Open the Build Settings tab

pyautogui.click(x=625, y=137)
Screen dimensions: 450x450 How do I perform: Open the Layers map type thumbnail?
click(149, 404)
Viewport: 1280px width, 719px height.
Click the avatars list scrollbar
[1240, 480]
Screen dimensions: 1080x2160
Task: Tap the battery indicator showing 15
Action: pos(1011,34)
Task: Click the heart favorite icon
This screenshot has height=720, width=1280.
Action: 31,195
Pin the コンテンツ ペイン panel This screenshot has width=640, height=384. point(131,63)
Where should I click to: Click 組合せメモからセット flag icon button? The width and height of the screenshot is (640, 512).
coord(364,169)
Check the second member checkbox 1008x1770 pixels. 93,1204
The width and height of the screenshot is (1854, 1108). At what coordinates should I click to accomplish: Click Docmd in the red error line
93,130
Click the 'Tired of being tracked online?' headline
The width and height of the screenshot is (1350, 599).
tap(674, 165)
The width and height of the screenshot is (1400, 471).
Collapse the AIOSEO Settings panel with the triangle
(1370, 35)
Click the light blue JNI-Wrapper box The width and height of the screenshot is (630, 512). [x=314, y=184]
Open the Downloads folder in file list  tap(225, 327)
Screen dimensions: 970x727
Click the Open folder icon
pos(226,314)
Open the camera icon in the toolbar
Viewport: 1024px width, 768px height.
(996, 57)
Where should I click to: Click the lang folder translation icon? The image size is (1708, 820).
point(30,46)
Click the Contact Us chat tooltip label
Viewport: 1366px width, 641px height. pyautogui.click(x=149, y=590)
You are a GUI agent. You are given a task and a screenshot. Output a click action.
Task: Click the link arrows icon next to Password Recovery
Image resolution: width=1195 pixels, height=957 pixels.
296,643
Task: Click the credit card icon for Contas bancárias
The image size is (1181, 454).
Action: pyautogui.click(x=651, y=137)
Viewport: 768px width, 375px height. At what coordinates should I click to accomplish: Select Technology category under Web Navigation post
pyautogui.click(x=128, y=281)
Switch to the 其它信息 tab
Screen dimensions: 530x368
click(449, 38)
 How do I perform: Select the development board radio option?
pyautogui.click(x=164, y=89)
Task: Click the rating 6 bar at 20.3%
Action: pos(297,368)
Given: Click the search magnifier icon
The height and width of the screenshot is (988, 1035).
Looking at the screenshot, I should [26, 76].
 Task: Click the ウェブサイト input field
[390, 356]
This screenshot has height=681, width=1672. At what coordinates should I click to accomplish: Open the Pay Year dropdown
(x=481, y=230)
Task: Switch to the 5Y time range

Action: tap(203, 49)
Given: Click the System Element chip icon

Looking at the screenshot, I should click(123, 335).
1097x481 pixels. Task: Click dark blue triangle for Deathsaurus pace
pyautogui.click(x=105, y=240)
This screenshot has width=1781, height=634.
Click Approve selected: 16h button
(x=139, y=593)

========================

What to do. Every record above should be written out exactly.

Expected output.
Open the Build Settings tab

pyautogui.click(x=625, y=137)
Screen dimensions: 450x450 How do I perform: Open the Layers map type thumbnail?
click(149, 404)
Viewport: 1280px width, 719px height.
Click the avatars list scrollbar
[1240, 480]
Screen dimensions: 1080x2160
Task: Tap the battery indicator showing 15
Action: pos(1011,34)
Task: Click the heart favorite icon
This screenshot has height=720, width=1280.
Action: 31,195
Pin the コンテンツ ペイン panel This screenshot has width=640, height=384. point(131,63)
Where should I click to: Click 組合せメモからセット flag icon button? The width and height of the screenshot is (640, 512).
coord(364,169)
Check the second member checkbox 1008x1770 pixels. 93,1204
The width and height of the screenshot is (1854, 1108). At what coordinates should I click to accomplish: Click Docmd in the red error line
93,130
Click the 'Tired of being tracked online?' headline
The width and height of the screenshot is (1350, 599).
tap(674, 165)
The width and height of the screenshot is (1400, 471).
Collapse the AIOSEO Settings panel with the triangle
(1370, 35)
Click the light blue JNI-Wrapper box The width and height of the screenshot is (630, 512). [x=314, y=184]
Open the Downloads folder in file list  tap(225, 327)
Screen dimensions: 970x727
Click the Open folder icon
pos(226,314)
Open the camera icon in the toolbar
Viewport: 1024px width, 768px height.
(996, 57)
Where should I click to: Click the lang folder translation icon? The image size is (1708, 820).
point(30,46)
Click the Contact Us chat tooltip label
Viewport: 1366px width, 641px height. pyautogui.click(x=149, y=590)
You are a GUI agent. You are given a task and a screenshot. Output a click action.
Task: Click the link arrows icon next to Password Recovery
Image resolution: width=1195 pixels, height=957 pixels.
296,643
Task: Click the credit card icon for Contas bancárias
The image size is (1181, 454).
Action: pyautogui.click(x=651, y=137)
Viewport: 768px width, 375px height. At what coordinates should I click to accomplish: Select Technology category under Web Navigation post
pyautogui.click(x=128, y=281)
Switch to the 其它信息 tab
Screen dimensions: 530x368
click(449, 38)
 How do I perform: Select the development board radio option?
pyautogui.click(x=164, y=89)
Task: Click the rating 6 bar at 20.3%
Action: pos(297,368)
Given: Click the search magnifier icon
The height and width of the screenshot is (988, 1035).
Looking at the screenshot, I should [26, 76].
 Task: Click the ウェブサイト input field
[390, 356]
This screenshot has height=681, width=1672. At what coordinates should I click to accomplish: Open the Pay Year dropdown
(x=481, y=230)
Task: Switch to the 5Y time range

Action: tap(203, 49)
Given: Click the System Element chip icon

Looking at the screenshot, I should click(123, 335).
1097x481 pixels. Task: Click dark blue triangle for Deathsaurus pace
pyautogui.click(x=105, y=240)
This screenshot has width=1781, height=634.
Click Approve selected: 16h button
(x=139, y=593)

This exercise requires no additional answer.